いや、孤爪君がたまに木兎さんとの事を聞いてくるから、そっちから聞いたのかもしれない。
「まぁ、木兎は適当な奴だからな。オススメはしねぇよ。俺が言うなって感じかもだけどな。」
じゃあ、黒尾先輩が私と付き合って下さい。
そんな事を冗談でも口にしそうになって、昨日手を繋いだ時の嬉しそうな木兎さんの様子を思い出した。
私、何言おうとしてるんだろ。
「本当に…どんな立場でそれ言ってるんですか?木兎さんは黒尾先輩より何倍も真面目な人です!」
何だか自分に腹立たしくて、きつい言い方になってしまったけど、黒尾先輩は全く気にしている様子はなく、飄々と続けた。
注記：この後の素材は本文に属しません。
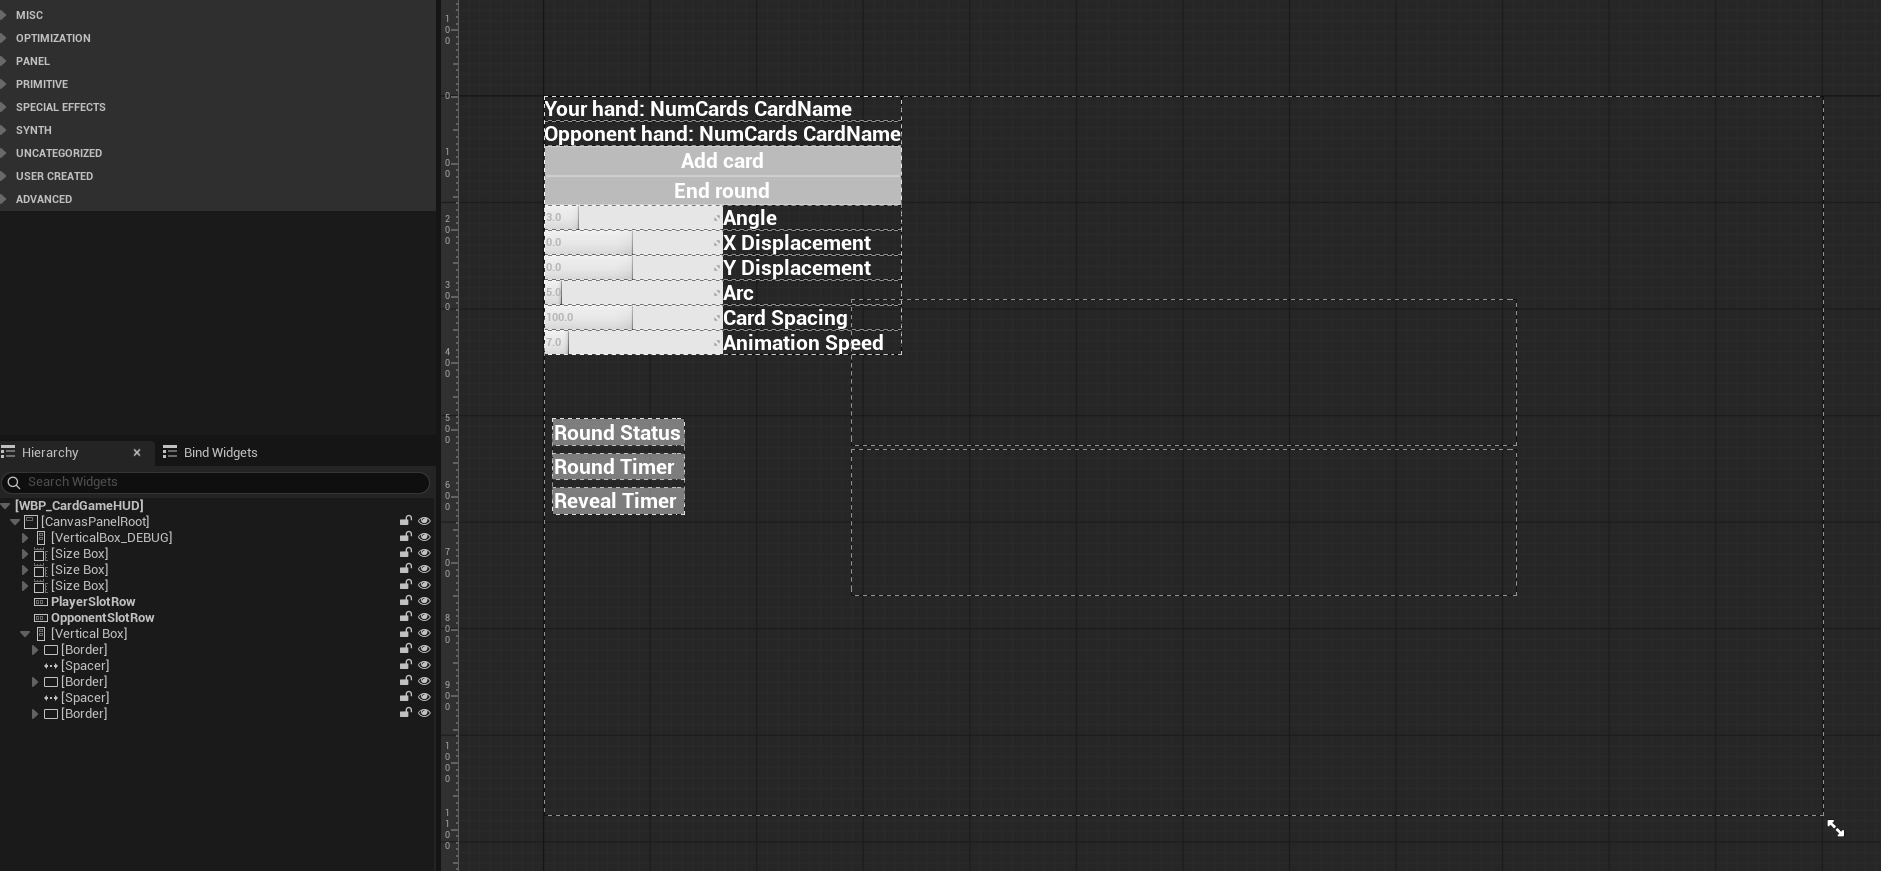Lock the CanvasPanelRoot widget
The height and width of the screenshot is (871, 1881).
pyautogui.click(x=406, y=521)
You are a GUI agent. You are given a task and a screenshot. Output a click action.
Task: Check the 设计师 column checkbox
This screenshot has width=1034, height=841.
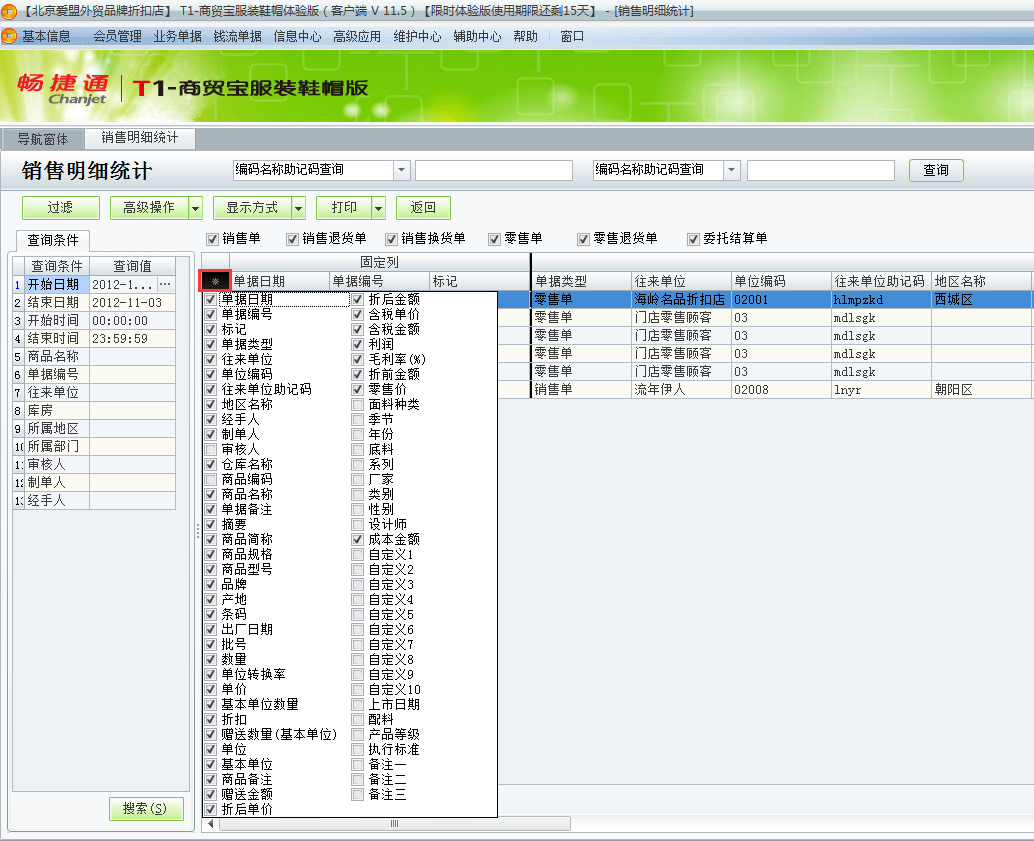[357, 524]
「俺と木兎比べたら、100人居たら100人が木兎の方が信用出来ないって言うだろ。」
お願いだから、黒尾先輩と木兎さんを私の中で比較させないで欲しい。
何ヶ月もかかってやっと木兎さんに向かっていこうとしていた気持ちが簡単に黒尾先輩の所へ戻ってしまいそうで、焦った。
「他の人の評価なんて知りません。私が木兎さんを信頼してるので、それで十分です。今はまだ付き合ってませんが…近いうちに付き合うと思います。」
自分の気持ちに、言い聞かせる。
黒尾先輩にはもうフラれている。
今だって、全く脈がないんだから。
黒尾先輩は私と木兎さんの事を面白がっているだけだ。
私は木兎さんと付き合うんだ。
だからこれ以上、黒尾先輩に惹かれないで。